TRECHO DO DOCUMENTO:
++++++
Diversas são as escolas de mediação, em nosso país, e em vários lugares do mundo, algumas não a distinguindo da conciliação; opção felizmente não adotada pelos nossos legisladores. A distinção muitas vezes sutil, porém essencial, diz respeito ao enfoque, mais amplo ou mais restrito, que é dado ao conflito, e ao seu encaminhamento. A conciliação visa o acordo, a mediação visa a ampliação da consciência do conflito e de seus determinantes, e o estabelecimento da comunicação.
Com a crescente judicialização dos conflitos, a confusão entre os dois institutos, e o privilégio dado ao acordo, atenderia, num engano, à utilização da mediação como forma de desafogar o Judiciário, para o quê aqui se alerta. E, nessa coluna da ConJur, a atenção está voltada à importância de uma noção mais ampla do conflito, por sua vez mais abrangente do que a lide judicial, e quanto ao seu aspecto transformador, e que transcende o acordo.
Com fundamentos na interdisciplinaridade, a mediação aporta ao Direito conhecimentos de outras áreas. Ela representa uma mudança de um paradigma disciplinar para o interdisciplinar, de um enfoque adversarial e negativo do conflito, para um enfoque colaborativo e transformador, de um enfoque objetivo para um enfoque que contemple a complexidade dos conflitos e também seus aspectos subjetivos.
Mudanças de paradigma que acabam, também, por propor o exame das diferenças e conflitos entre as disciplinas, entre as profissões, e das instituições, ademais daqueles próprios aos agentes mediadores. A este último aspecto também diz respeito a formação do mediador. Um caminho promissor, e que merece cuidado.
E mesmo que neste percurso, de discussão e difusão, hajam mais cursos de mediação do que mediações em curso, uma contribuição importante é a da mudança de paradigma e de seus efeitos transformadores na sociedade, e inclusive no Judiciário.
++++++
DADOS EXIBIDOS:

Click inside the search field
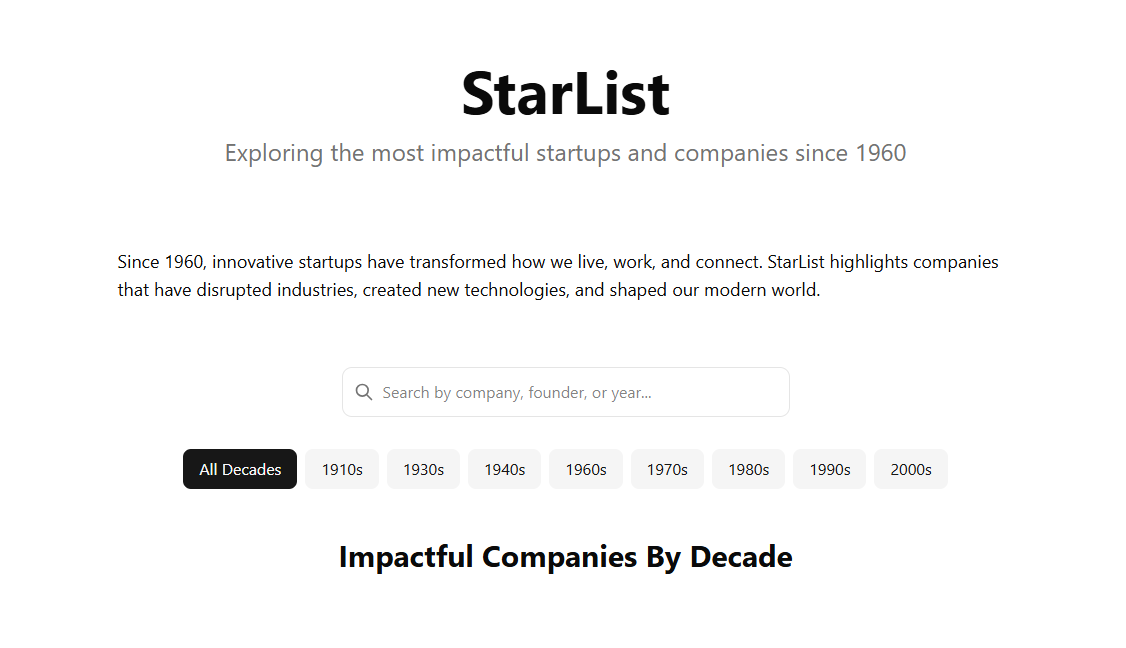Viewport: 1126px width, 648px height. [x=565, y=391]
++++++
No trecho sobre mediação e conciliação, qual é o objetivo da conciliação?

RESPOSTA ABAIXO:
A conciliação visa o acordo.